Pakistan’s Supreme Court has accepted an appeal by the family of American journalist Daniel Pearl seeking to keep a British-born Pakistani man on death row over the beheading of the Wall Street Journal reporter.
The court delayed until next week hearing the appeal over the lower court acquittal of Ahmed Omar Saeed Sheikh, who had been on death row since his conviction in 2002 over Mr Pearl’s killing.
The Supreme Court ordered Sheikh to remain in custody but Faisal Siddiqi, the lawyer for Mr Pearl’s family, told The Associated Press the court will decide next week whether Sheikh will remain imprisoned during the course of the appeal, which could be years.
The government has argued against Sheikh’s release, despite his acquittal in April, saying it would endanger the public. But the Supreme Court will rule on that next week, Mr Siddiqi said. He said Pakistan’s top court expressed concern about keeping Sheikh locked up even though he stands acquitted.
“The appeal could take years,” Mr Siddiqi said: “Today the court admitted the appeal and next week it will decide if Sheikh stays in jail” until the appeal is decided. The family is arguing for Sheikh’s continued incarceration.
Sheikh had been convicted of helping lure Mr Pearl to a meeting in the southern Pakistani port city of Karachi in which he was kidnapped.
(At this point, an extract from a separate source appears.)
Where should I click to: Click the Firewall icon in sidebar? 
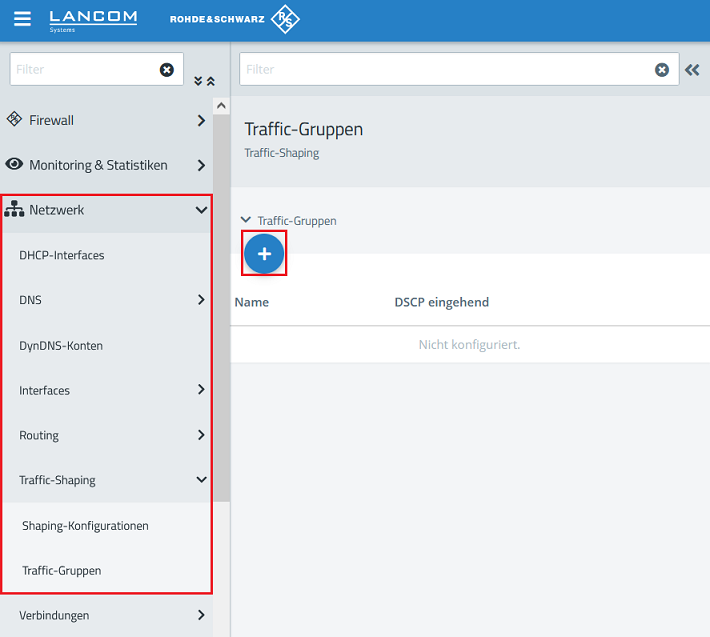tap(14, 120)
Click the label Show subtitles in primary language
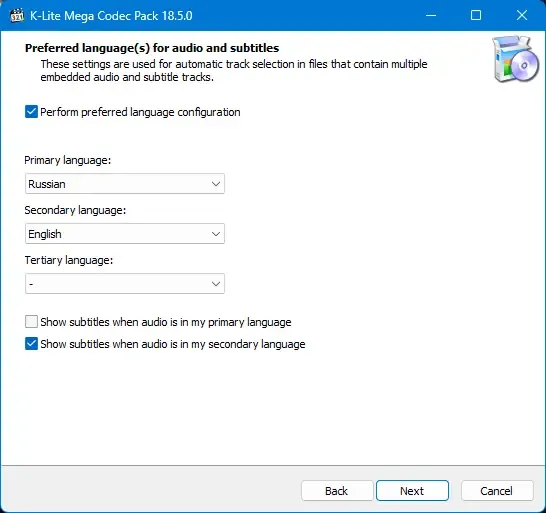This screenshot has height=513, width=546. 166,322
Mr Pearl had been investigating the link between Pakistani militants and Richard C Reid, dubbed the “Shoe Bomber” after trying to blow up a flight from Paris to Miami with explosives hidden in his shoes.
The lower court’s April ruling acquitted Sheikh and three other accomplices, who had been sentenced to life in jail for their role in the plot. The lower court found Sheikh guilty on a single lesser charge of abduction, which he is also appealing.
The acquittal stunned the US government, Mr Pearl’s family and journalism advocacy groups.
“We felt like (it was) a thunderstorm that is about to reopen our pains of 2002,” Mr Pearl’s father Judea Pearl told The Associated Press. “Pakistan’s judicial system caved to either inside or outside pressure to send a message of impunity to extremist elements worldwide.”
Mr Siddiqi, said after the court hearing that there was “ample evidence” to overturn Sheikh’s appeal and return him to death row.
“There is eyewitness evidence, there is forensic evidence, there are confessional statements,” Mr Siddiqi said.
Among the confessional statements is a handwritten letter from July 19 2019 by Sheikh that acknowledged his involvement in Mr Pearl’s killing, Mr Siddiqi said. In the letter, Sheikh said his involvement in Mr Pearl’s death was “a relatively minor one”. However, Mr Siddiqi said Sheikh implicates himself in Mr Pearl’s killing with that admission.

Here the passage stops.